(Stored items from a collection)
----------------------------------------

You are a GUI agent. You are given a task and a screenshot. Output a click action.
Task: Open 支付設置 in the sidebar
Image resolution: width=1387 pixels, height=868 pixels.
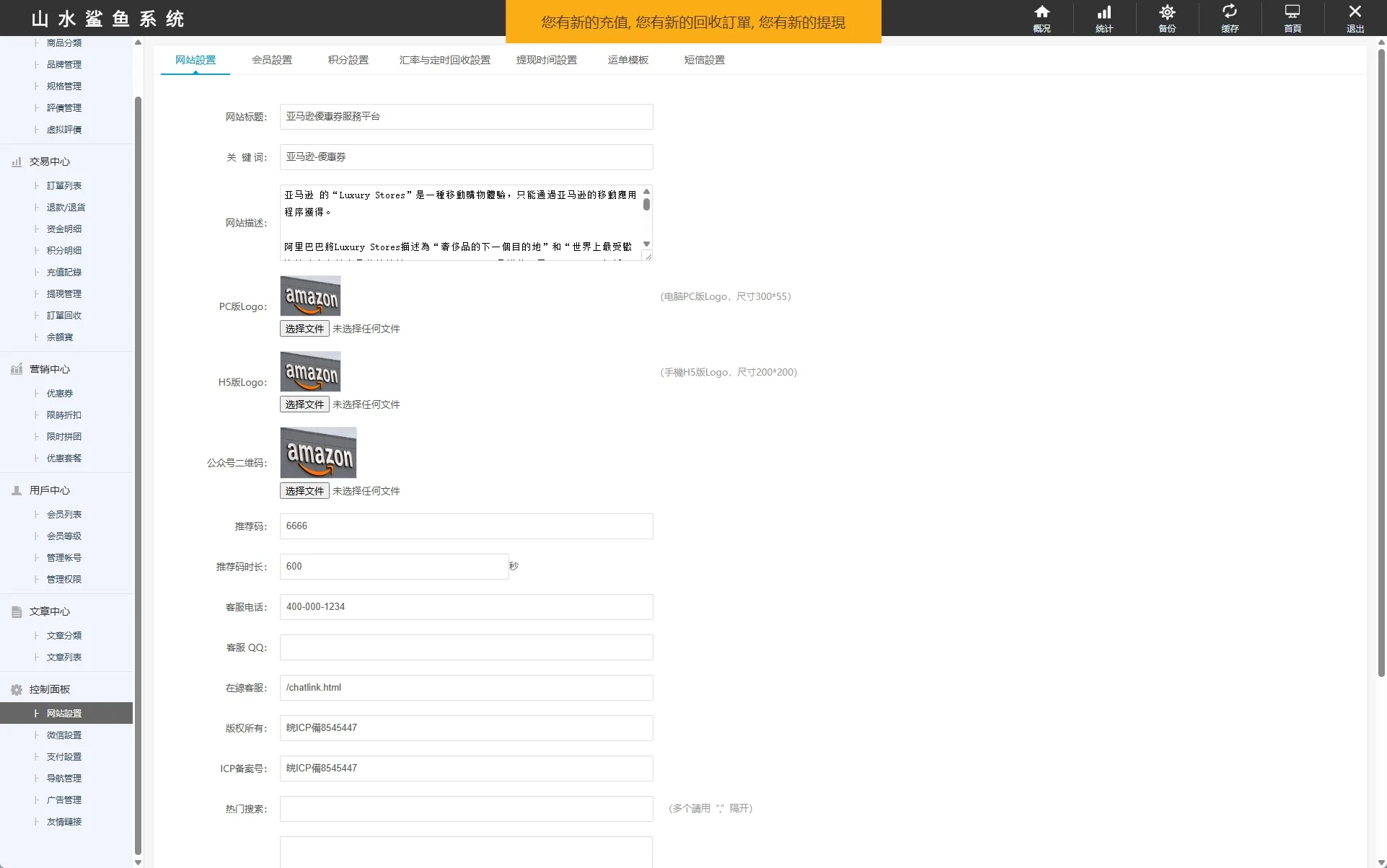(64, 757)
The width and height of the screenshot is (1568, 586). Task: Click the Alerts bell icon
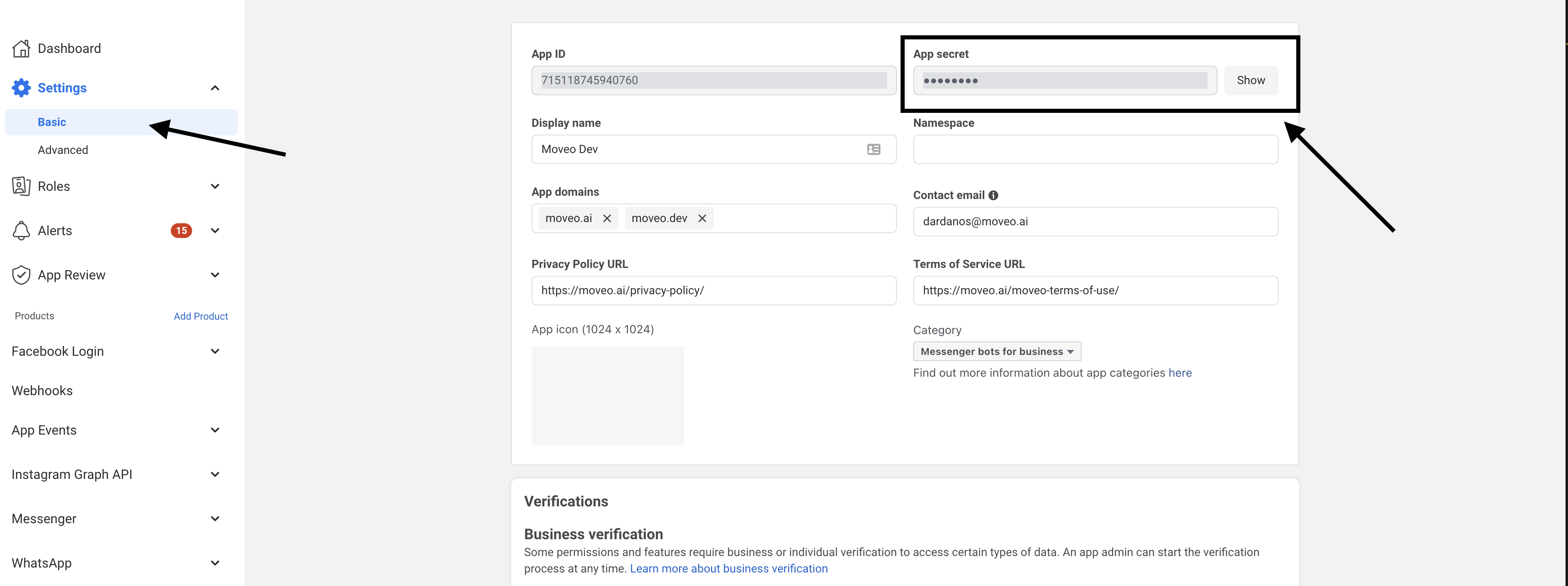[21, 231]
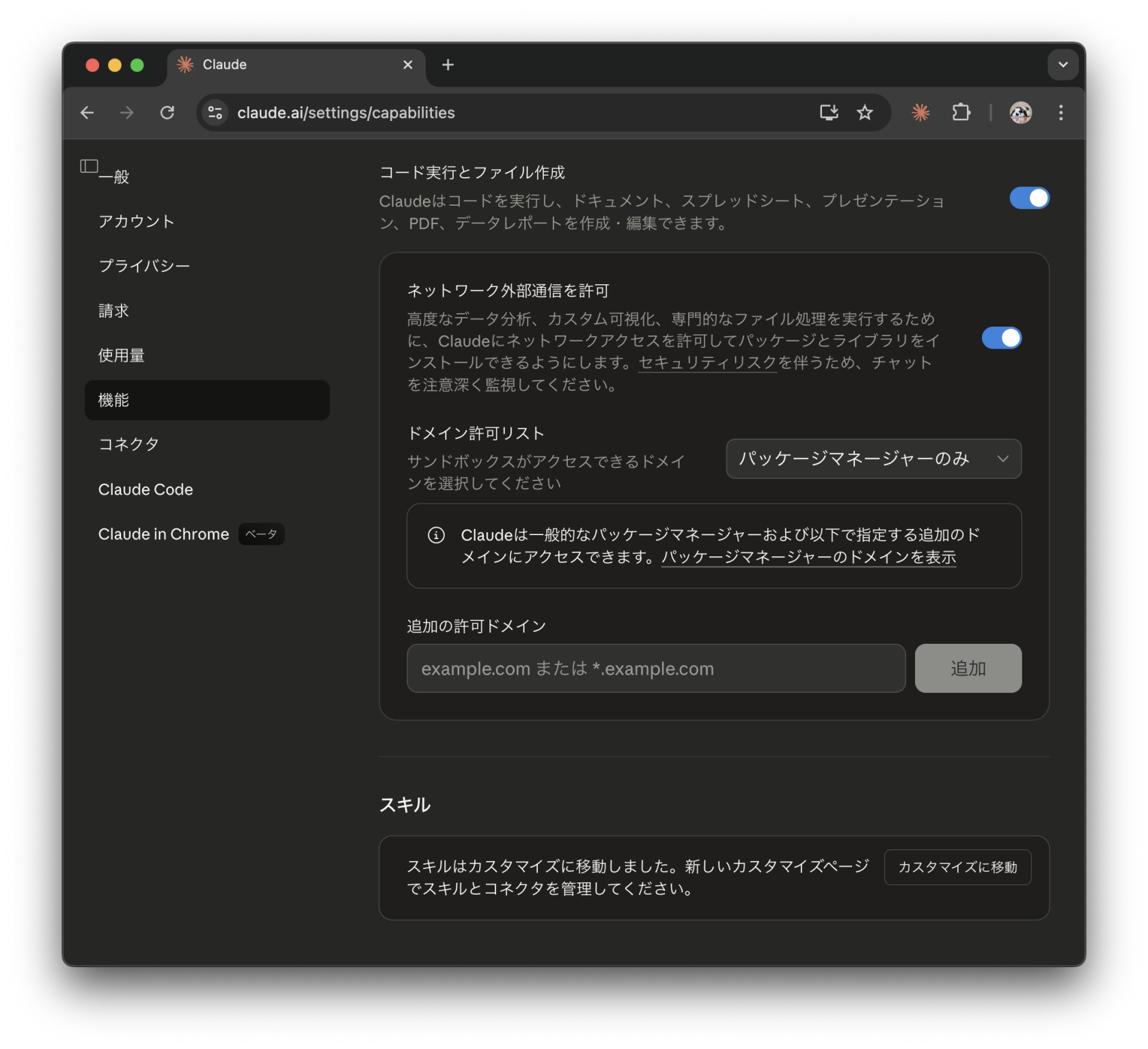Open the browser three-dot menu
This screenshot has width=1148, height=1049.
(x=1061, y=112)
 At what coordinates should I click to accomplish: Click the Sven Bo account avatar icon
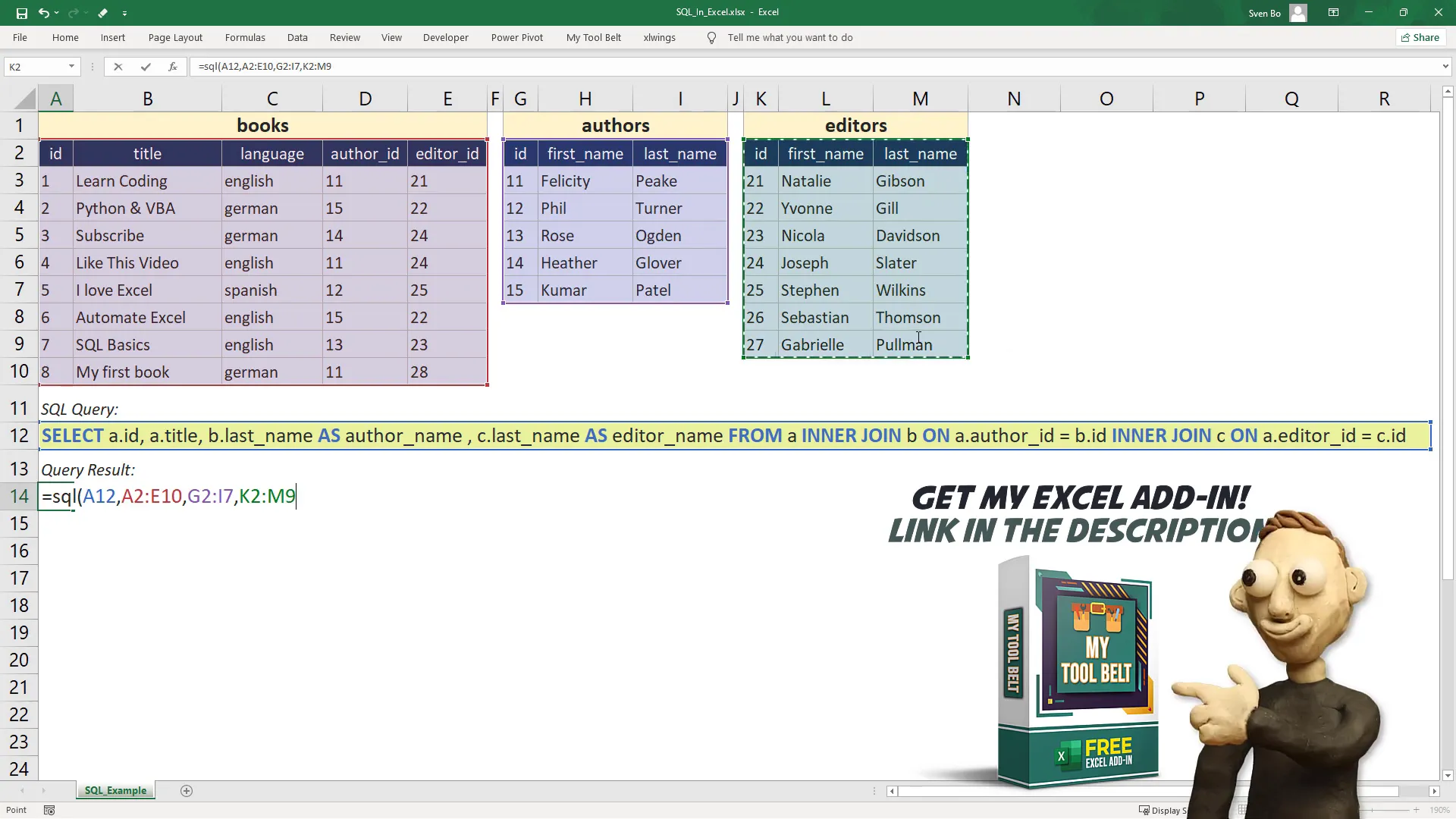1298,13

----------------------------------------

▶ YOUR GOAL: All entries above, minus the pictures, should be repeated exactly.

▶ FINISHED EXERCISE:
You are a GUI agent. You are given a task and a screenshot. Output a click action.
Task: Open 支付設置 in the sidebar
Image resolution: width=1387 pixels, height=868 pixels.
(64, 757)
The width and height of the screenshot is (1568, 586). Task: Click the Alerts bell icon
[21, 231]
Open the browser three-dot menu
This screenshot has width=1148, height=1049.
(x=1061, y=112)
 At what coordinates should I click to accomplish: Click the Sven Bo account avatar icon
1298,13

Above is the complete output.